This week, Pádraig received the most beautiful bunch of flowers.
Ripple in still water.
He is moving and controlling his legs again much better, even the right leg,
lifting them up to help
when we are putting the footrests on his wheelchair.
They are back in action.
Following the problems he had with that right leg over the past year and a half,
this is a big deal.
A very big, a very beautiful deal.
He is (again) cycling the MotoMed himself without the engine kicking in,
keeping a really good balance between the left and the right leg.
Unthinkable for many months.
.
Pádraig is alive and kicking and tremendously enjoying his regular exercise here in the house and in An Saol’s Neuro Rehab Centre, inspired by him.
This, too, is a big, a very beautiful deal.
Pádraig has been assumed to be close to death, to have been better off dead, to be dead.
And that is the answer to some of my most burning questions: why is there no place, role or provision for him, and others like him, in society? Why does society not offer him, and others like him, the same respect and opportunities as others to live their lives? Why are concepts such as equality, integration, and participation not applied to him, and others like him?
“Dead people receive more flowers than the living ones because regret is stronger than gratitude”, Anne Frank wrote many years ago.
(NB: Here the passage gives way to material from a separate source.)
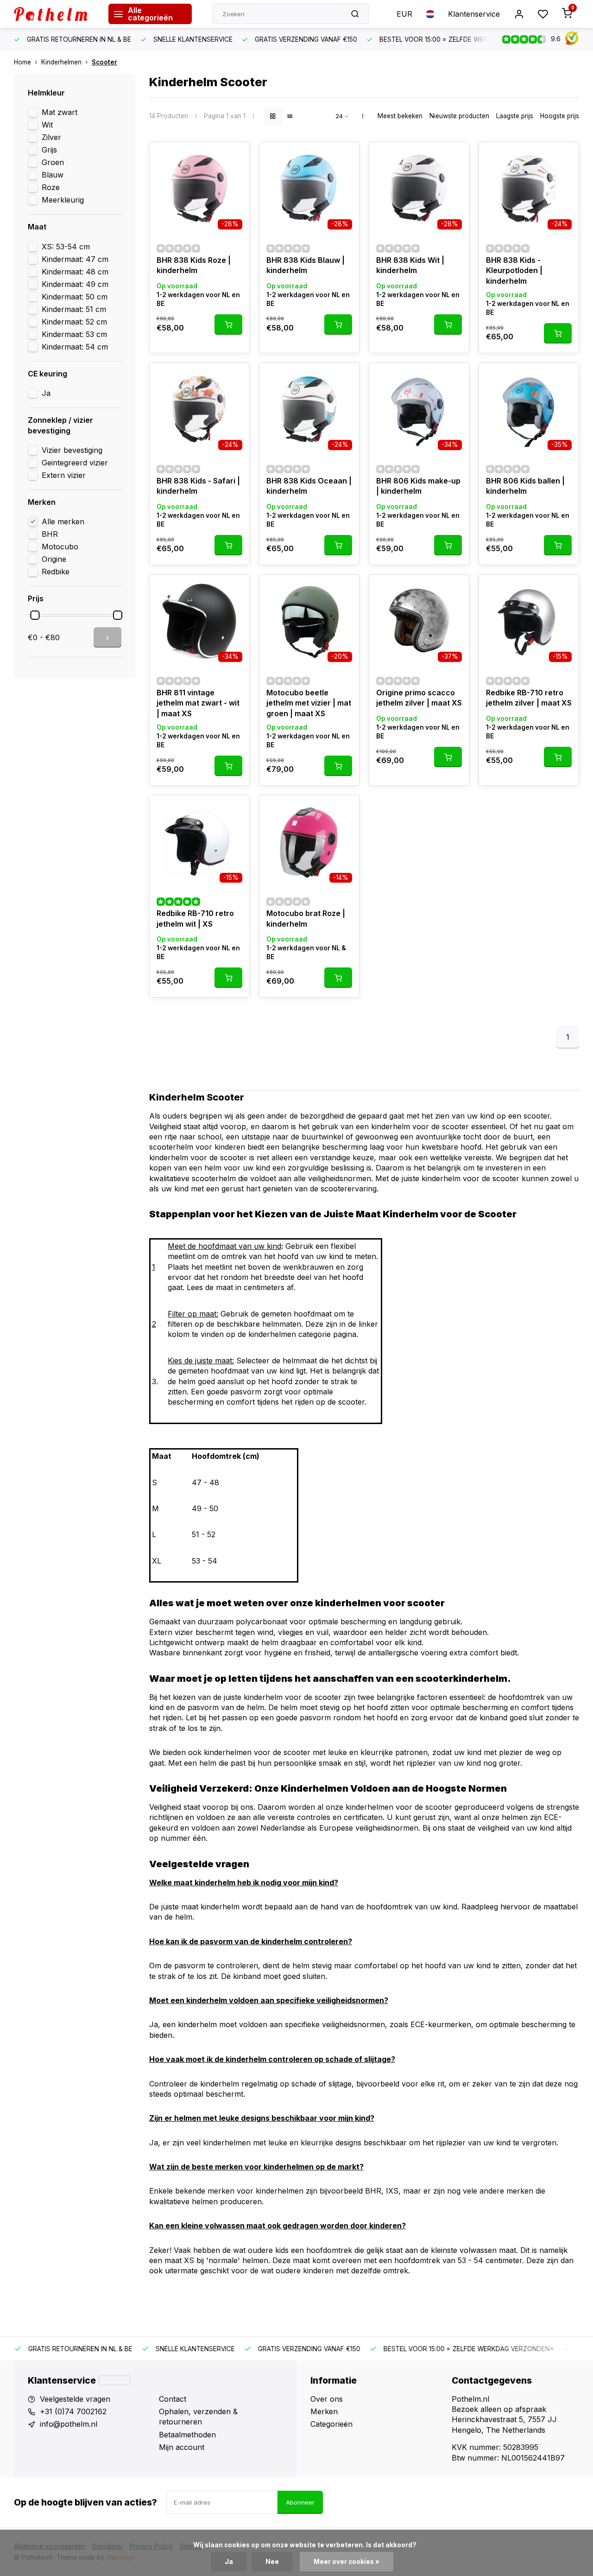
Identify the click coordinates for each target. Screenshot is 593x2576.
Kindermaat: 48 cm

I don’t know anybody who is more grateful for their life than Pádraig. So am I. Tremendously grateful for his life. And so is the HSE. They sent him the most beautiful bunch of flowers this past week, thanking him for his participation in their video promoting the 2015 Assisted Decision Making (Capacity) Act and his contribution to their recent event launching the video.
Here is the deal.
People and society cannot continue to look at Pádraig, and others like him, as if they were dead, almost dead, that they would be better off dead, that they should be dead, even Grateful Dead.
We need to start sending more flowers to the living. Create ripples in still water.
We need to be with the living. 100%.
What a beautiful sentiment! Sending you (virtual) flowers.
Thank you, Donna! They have arrived safely!